The object, as described above, was apparently selected by the then Prime Minister, Indira Gandhi, and was presented by the High Commissioner for India in Australia to the Interim Council of the NGA. One of the functions of the NGA advertised in that context was ‘to collect works of art representing the high cultural achievement of Australia’s neighbours in Asia'.
Now the said Prime Ministerial visit of Indira Gandhi to Australia was in May 1968 as can be seen from the public records. And except for her request to take home a Koala bear (which was turned down) there was no mention of the gifting of this Buddha sculpture.
This begs the question as to why she brought with her a Buddha sculpture on a rushed state visit (she visited Malaysia, Singapore, New Zealand before Australia on that trip). And why did the High Commissioner wait for a year before giving it to Australian authorities?
Further the provenance record doesn’t even mention the High Commissioner’s name - considering the year in question – the 9th HCI was Shri D. N. Chatterjee (1965 to 1968) and the 10th was Shri A.M. Thomas (1969 to 1972)
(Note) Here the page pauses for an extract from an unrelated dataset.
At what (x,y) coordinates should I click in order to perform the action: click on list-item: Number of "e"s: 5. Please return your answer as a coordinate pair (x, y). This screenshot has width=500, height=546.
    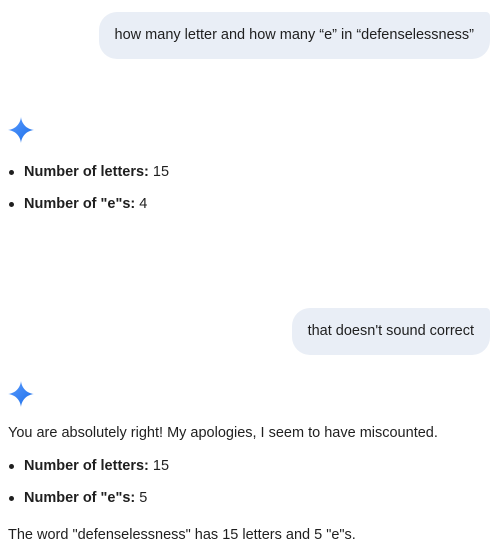
    Looking at the image, I should click on (250, 498).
It is now amply clear that there is no paperwork with the NGA for this gift - so where does the part about “as a goodwill gesture, acknowledging Australia’s commitment to representing the high cultural achievements of India” come from ?
Questions arise as to how national antiquities could be taken out of the country (albeit even by the then Prime Minister). And how come the Externals Affairs Ministry or the Ministry of Culture cannot check and confirm any of this despite this report being in public domain for the past five years? Mysterious indeed.